▶ **RECORDS SUPPLIED**

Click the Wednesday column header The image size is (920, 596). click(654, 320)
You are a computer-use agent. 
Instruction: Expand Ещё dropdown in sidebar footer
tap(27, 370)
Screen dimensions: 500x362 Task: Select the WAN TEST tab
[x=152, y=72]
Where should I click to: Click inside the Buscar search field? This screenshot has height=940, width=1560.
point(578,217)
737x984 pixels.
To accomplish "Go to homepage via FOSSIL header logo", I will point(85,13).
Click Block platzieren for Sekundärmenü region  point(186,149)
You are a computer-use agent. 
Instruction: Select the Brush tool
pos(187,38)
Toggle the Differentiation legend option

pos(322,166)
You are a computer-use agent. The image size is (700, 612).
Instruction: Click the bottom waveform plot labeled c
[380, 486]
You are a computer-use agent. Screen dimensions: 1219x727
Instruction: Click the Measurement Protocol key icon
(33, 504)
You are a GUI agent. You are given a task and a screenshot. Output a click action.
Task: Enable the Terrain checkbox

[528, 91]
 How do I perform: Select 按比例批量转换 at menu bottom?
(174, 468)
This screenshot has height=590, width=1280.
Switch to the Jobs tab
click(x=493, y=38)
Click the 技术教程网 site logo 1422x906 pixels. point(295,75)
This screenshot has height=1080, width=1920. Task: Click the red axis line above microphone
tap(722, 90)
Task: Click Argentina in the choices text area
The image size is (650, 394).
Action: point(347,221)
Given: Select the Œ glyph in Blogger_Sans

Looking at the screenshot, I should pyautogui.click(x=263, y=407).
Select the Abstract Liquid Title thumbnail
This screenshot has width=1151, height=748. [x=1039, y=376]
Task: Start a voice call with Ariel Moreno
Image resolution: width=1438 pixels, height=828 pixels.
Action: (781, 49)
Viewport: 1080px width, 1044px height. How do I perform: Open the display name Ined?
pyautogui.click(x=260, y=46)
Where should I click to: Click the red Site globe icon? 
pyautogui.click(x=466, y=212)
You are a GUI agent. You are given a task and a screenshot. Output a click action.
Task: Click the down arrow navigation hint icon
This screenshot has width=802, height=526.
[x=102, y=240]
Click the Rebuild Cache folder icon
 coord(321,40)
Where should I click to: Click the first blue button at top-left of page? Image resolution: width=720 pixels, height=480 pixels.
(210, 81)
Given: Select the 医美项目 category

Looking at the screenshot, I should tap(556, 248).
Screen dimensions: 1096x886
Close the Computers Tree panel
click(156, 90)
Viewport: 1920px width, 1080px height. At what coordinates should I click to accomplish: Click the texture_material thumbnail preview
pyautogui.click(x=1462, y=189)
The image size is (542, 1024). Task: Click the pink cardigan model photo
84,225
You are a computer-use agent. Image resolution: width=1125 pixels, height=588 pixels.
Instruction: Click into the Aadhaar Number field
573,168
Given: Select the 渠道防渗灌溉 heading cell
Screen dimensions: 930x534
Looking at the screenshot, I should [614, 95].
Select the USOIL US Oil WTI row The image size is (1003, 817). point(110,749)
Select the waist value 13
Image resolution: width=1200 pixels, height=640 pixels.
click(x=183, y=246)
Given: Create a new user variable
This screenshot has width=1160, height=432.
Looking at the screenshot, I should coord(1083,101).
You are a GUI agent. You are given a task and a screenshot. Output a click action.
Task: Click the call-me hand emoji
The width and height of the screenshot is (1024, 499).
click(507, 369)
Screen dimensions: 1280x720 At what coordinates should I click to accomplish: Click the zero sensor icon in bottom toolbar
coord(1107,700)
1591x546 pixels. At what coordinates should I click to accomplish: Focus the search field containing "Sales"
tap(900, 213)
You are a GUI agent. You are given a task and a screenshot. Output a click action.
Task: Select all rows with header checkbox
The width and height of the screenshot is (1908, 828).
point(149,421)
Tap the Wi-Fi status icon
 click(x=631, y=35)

▶ **TRY IT**
Reproduce each line of the data without any change.

▶ **SOLUTION TO THE EXERCISE**
Click the Wednesday column header The image size is (920, 596). click(654, 320)
You are a computer-use agent. 
Instruction: Expand Ещё dropdown in sidebar footer
tap(27, 370)
Screen dimensions: 500x362 Task: Select the WAN TEST tab
[x=152, y=72]
Where should I click to: Click inside the Buscar search field? This screenshot has height=940, width=1560.
point(578,217)
737x984 pixels.
To accomplish "Go to homepage via FOSSIL header logo", I will point(85,13).
Click Block platzieren for Sekundärmenü region  point(186,149)
You are a computer-use agent. 
Instruction: Select the Brush tool
pos(187,38)
Toggle the Differentiation legend option

pos(322,166)
You are a computer-use agent. The image size is (700, 612).
Instruction: Click the bottom waveform plot labeled c
[380, 486]
You are a computer-use agent. Screen dimensions: 1219x727
Instruction: Click the Measurement Protocol key icon
(33, 504)
You are a GUI agent. You are given a task and a screenshot. Output a click action.
Task: Enable the Terrain checkbox

[528, 91]
 How do I perform: Select 按比例批量转换 at menu bottom?
(174, 468)
This screenshot has height=590, width=1280.
Switch to the Jobs tab
click(x=493, y=38)
Click the 技术教程网 site logo 1422x906 pixels. point(295,75)
This screenshot has height=1080, width=1920. Task: Click the red axis line above microphone
tap(722, 90)
Task: Click Argentina in the choices text area
The image size is (650, 394).
Action: point(347,221)
Given: Select the Œ glyph in Blogger_Sans

Looking at the screenshot, I should pyautogui.click(x=263, y=407).
Select the Abstract Liquid Title thumbnail
This screenshot has width=1151, height=748. [x=1039, y=376]
Task: Start a voice call with Ariel Moreno
Image resolution: width=1438 pixels, height=828 pixels.
Action: (781, 49)
Viewport: 1080px width, 1044px height. How do I perform: Open the display name Ined?
pyautogui.click(x=260, y=46)
Where should I click to: Click the red Site globe icon? 
pyautogui.click(x=466, y=212)
You are a GUI agent. You are given a task and a screenshot. Output a click action.
Task: Click the down arrow navigation hint icon
This screenshot has width=802, height=526.
[x=102, y=240]
Click the Rebuild Cache folder icon
 coord(321,40)
Where should I click to: Click the first blue button at top-left of page? Image resolution: width=720 pixels, height=480 pixels.
(210, 81)
Given: Select the 医美项目 category

Looking at the screenshot, I should tap(556, 248).
Screen dimensions: 1096x886
Close the Computers Tree panel
click(156, 90)
Viewport: 1920px width, 1080px height. At what coordinates should I click to accomplish: Click the texture_material thumbnail preview
pyautogui.click(x=1462, y=189)
The image size is (542, 1024). Task: Click the pink cardigan model photo
84,225
You are a computer-use agent. Image resolution: width=1125 pixels, height=588 pixels.
Instruction: Click into the Aadhaar Number field
573,168
Given: Select the 渠道防渗灌溉 heading cell
Screen dimensions: 930x534
Looking at the screenshot, I should [614, 95].
Select the USOIL US Oil WTI row The image size is (1003, 817). point(110,749)
Select the waist value 13
Image resolution: width=1200 pixels, height=640 pixels.
click(x=183, y=246)
Given: Create a new user variable
This screenshot has width=1160, height=432.
Looking at the screenshot, I should coord(1083,101).
You are a GUI agent. You are given a task and a screenshot. Output a click action.
Task: Click the call-me hand emoji
The width and height of the screenshot is (1024, 499).
click(507, 369)
Screen dimensions: 1280x720 At what coordinates should I click to accomplish: Click the zero sensor icon in bottom toolbar
coord(1107,700)
1591x546 pixels. At what coordinates should I click to accomplish: Focus the search field containing "Sales"
tap(900, 213)
You are a GUI agent. You are given a task and a screenshot. Output a click action.
Task: Select all rows with header checkbox
The width and height of the screenshot is (1908, 828).
point(149,421)
Tap the Wi-Fi status icon
 click(x=631, y=35)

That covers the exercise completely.